Untuk itu, ia berharap pengadilan bisa menjalankan secara adil dan terbuka tanpa tekanan dari pihak manapun.
“Peradilan yang betul-betul independen dari pro maupun kontra. Asal (fair) dan sesuai dengan azas imparsialitas, ya jalani saja,” kata Maruarar dikutip pada Senin, 15 Desember 2025.
Maruarar mengatakan proses pengadilan akan membuktikan Nadiem bersalah seperti dakwaan jaksa, atau justru Nadiem bisa membuktikan kalau dia tidak bersalah.
Menurut dia, bagaimana pun seorang pejabat negara harus tunduk pada hukum yang berlaku saat menjalankan kewenangannya, terutama terkait dengan proyek-proyek seperti pengadaan laptop chromebook.
“Apakah benar Nadiem tidak menerima sesuatu. Kalau pun Nadiem tidak menerima tapi sengaja memberi keuntungan pada orang lain, kan tetap bersalah,” jelas dia.
Dalam kasus dugaan korupsi yang nilainya sangat besar seperti kasus Nadiem ini, kata dia, jaksa tentu tidak main-main karena risikonya sangat besar. Terlebih, jika asal tuding tanpa memiliki dasar bukti.

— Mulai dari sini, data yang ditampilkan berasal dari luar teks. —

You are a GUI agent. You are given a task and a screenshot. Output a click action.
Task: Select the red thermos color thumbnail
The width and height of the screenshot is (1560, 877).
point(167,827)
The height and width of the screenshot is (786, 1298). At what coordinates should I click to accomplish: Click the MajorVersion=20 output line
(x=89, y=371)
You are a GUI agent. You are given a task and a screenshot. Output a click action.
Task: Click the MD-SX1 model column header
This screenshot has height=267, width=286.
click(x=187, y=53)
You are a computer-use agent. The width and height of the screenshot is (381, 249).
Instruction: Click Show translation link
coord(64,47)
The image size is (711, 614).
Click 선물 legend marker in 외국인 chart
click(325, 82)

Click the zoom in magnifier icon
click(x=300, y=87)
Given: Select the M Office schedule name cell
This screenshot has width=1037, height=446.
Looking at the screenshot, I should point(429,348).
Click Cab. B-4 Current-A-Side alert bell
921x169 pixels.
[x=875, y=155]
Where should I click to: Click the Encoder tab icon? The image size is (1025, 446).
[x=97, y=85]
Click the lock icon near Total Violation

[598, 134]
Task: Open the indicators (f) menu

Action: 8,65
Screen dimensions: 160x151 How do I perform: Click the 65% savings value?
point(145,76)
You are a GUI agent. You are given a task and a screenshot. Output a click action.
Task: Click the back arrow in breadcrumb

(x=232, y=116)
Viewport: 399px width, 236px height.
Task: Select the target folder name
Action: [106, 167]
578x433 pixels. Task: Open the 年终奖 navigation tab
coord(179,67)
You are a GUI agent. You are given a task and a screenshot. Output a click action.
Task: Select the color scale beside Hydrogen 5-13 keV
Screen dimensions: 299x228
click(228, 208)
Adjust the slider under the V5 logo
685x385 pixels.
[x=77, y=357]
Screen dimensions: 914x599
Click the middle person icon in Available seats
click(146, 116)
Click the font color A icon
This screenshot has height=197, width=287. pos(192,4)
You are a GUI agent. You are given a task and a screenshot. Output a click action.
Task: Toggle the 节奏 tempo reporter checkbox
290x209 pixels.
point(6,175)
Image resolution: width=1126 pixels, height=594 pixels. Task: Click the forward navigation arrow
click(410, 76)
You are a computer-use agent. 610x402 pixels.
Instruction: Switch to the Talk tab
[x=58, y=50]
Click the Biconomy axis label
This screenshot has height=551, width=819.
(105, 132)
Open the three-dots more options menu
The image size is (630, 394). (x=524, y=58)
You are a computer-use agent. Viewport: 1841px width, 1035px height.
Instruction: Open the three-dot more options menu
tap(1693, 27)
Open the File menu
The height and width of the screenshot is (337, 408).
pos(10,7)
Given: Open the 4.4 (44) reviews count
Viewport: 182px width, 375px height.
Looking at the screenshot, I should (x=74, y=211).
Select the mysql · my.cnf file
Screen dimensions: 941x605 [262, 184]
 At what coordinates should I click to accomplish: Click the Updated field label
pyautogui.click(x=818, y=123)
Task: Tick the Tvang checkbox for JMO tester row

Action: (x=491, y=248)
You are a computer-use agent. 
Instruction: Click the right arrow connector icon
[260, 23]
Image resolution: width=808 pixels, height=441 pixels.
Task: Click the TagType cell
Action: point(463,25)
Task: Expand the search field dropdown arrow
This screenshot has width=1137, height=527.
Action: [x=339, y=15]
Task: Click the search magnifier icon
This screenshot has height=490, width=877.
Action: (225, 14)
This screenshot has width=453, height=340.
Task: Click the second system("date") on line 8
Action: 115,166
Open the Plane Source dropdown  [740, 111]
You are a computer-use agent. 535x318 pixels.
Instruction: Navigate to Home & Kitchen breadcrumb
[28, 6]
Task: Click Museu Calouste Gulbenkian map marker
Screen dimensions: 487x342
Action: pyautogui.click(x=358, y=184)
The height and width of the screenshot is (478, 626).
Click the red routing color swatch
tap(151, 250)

“Tentu mereka tidak berani mengada-ada, apalagi menciptakan satu kerugian negara yang jumlahnya fantastis dalam kasus chromebook tersebut,” katanya.
Sementara itu, Maruarar menanggapi kemungkinan Presiden Prabowo Subianto akan menggunakan hak abolisi, amnesti maupun rehabilitasi. Kata dia, Prabowo akan menggunakan hak tersebut jika memiliki dasar yang kuat.
“Tentu ada dasarnya yang (presiden) menganggap ini (kasusnya) bukan tanggung jawab dia (terdakwa),” ungkapnya.
Namun, ia mengingatkan sebaiknya mempertimbangkan momentumnya. Sebaiknya abolisi diberikan ketika masih dalam proses penuntutan sampai proses persidangan sebelum putusan. Sedangkan, amnesti setelah putusan berkekuatan hukum tetap.
“Kalau rehabilitasi merupakan pemulihan kepada kedudukan dan kehormatannya semula, yang tentu saja setelah putusan berkekuatan hukum, karena misal JPU dan terdakwa tidak menggunakan haknya untuk banding/kasasi,” pungkasnya.